The company is one of the more cashed up junior explorers on the ASX, with A$35.3 million in the bank at the end of September.

Indiana previously held the Ntaka Hill nickel project in Tanzania, but its license was cancelled by the Tanzanian government in early 2018, triggering an international arbitration process.

Indiana was victorious in that process and last year the Tanzanian government agreed to pay US$90 million to settle the claim, of which US$60 million has been returned to shareholders.

The cash it retained allows it to explore without the need to return to the volatile equity markets.

Indiana has also been undergoing a transformation of its personnel.

The company’s executive chair is Bronwyn Barnes, who is also the CEO of Robert Friedland’s iron ore developer Ivanhoe Atlantic.

In August, Matthew Bowles was appointed as managing director and CEO. Bowles was most recently at Western Australian gold explorer Alto Metals, which was acquired by growing gold producer Brightstar Resources.

The company has also promoted commercial manager John Fitzgerald to chief operations officer.

Bowles said the company would be making further appointments to beef up its technical team

Fertile ground

Indiana holds more than 5000 square kilometres of ground in SA’s Central Gawler Craton. Its ground surrounds, and is adjacent to, Barton Gold’s advanced projects.

Barton is advancing a regional hub and spoke model with an aim to produce 150,000 ounces of gold per annum.

Barton’s market capitalisation is about 10 times Indiana’s but the company has built a resource inventory of just over 2.2 million ounces, highlighting the opportunity for Indiana.

Indiana’s recent focus has been the Minos prospect, which covers the Lake Labyrinth shear zone, the majority of which remains untested.

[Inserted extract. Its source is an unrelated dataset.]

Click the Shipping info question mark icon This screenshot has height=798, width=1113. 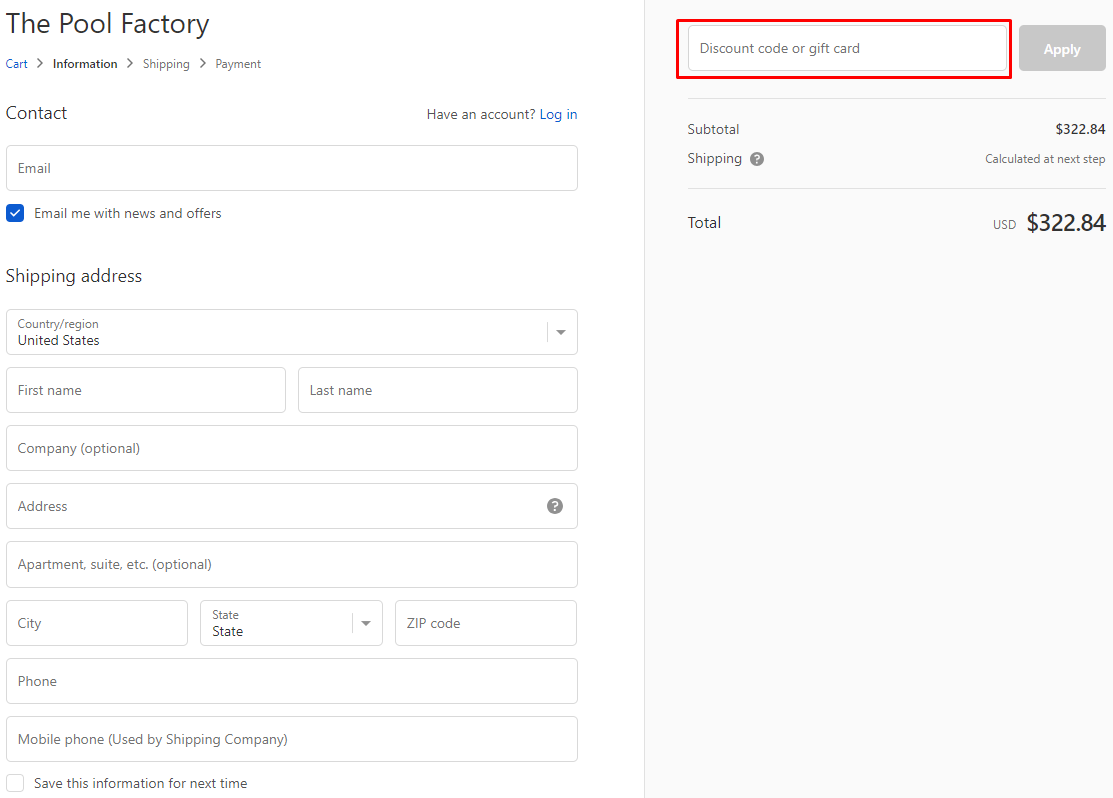point(757,159)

Minos has returned consistent high-grade gold results over a 650m strike with mineralisation remaining open.

Best results have included 38m at 6.54 grams per tonne gold from 29m; 21m at 8.43g/t gold from 176m; 20m at 7.31g/t gold from 186m, including 1m at 118g/t gold; 26m at 4.28g/t gold from 68m; 12m at 9.06g/t gold from 106m, including 1m at 95.6g/t gold; 10m at 4.95g/t gold from 112m, including 1m at 27.8g/t gold; and 2m at 25.85g/t gold from 351m.

The final reverse circulation result from the previous program returned 4m at 13g/t gold from 130m, reported last month.

Last month, the company kicked off a 7000m aircore program to follow up previous soil sampling at the Ariadne and Company Well prospects, which defined gold mineralisation over a 2km strike.

“We’re drilling a couple of other targets near our main prospect,” Bowles said. “We got up to three grams as our maximum soils, and we got a few one gram soil responses, so we’re following up those.

“The ground sits in a structural area and there’s a lot of old workings through there as well.”

Previous drilling at Ariadne has returned 11m at 2.44g/t gold from 40m; 10m at 2.24g/t gold from 9m; and 9m at 2.61g/t gold from 131m.

The aircore drilling will help to define targets for the next round of RC drilling.

In the background, there is also ongoing work focused on target generation.

Drill, drill, drill

Indiana is currently trading at below cash backing.

A research report by Terra Studio earlier this year pointed out that the grades Indiana was hitting were comparable to its peers, which include Barton and Marmota.

While the company is yet to report a resource, the report said the enterprise value to resource multiple of Indiana’s peers boded well for the re-rate potential of the company.

In the meantime, Bowles is adopting former Spartan Resources boss and now Ramelius Resources deputy chair Simon Lawson’s motto of “drill, drill, drill”.

News flow in the next few months will include the results from the current aircore program, which should feed into a new round of RC drilling.

“We’ve got a targeting exercise going on at the moment, so highlighting some of the other regional targets in the area,” Bowles said.

“I’m looking at building out the team appointments, and then that will lead up to us hitting it harder next year with the drilling and that obviously will then lead into further resource work.”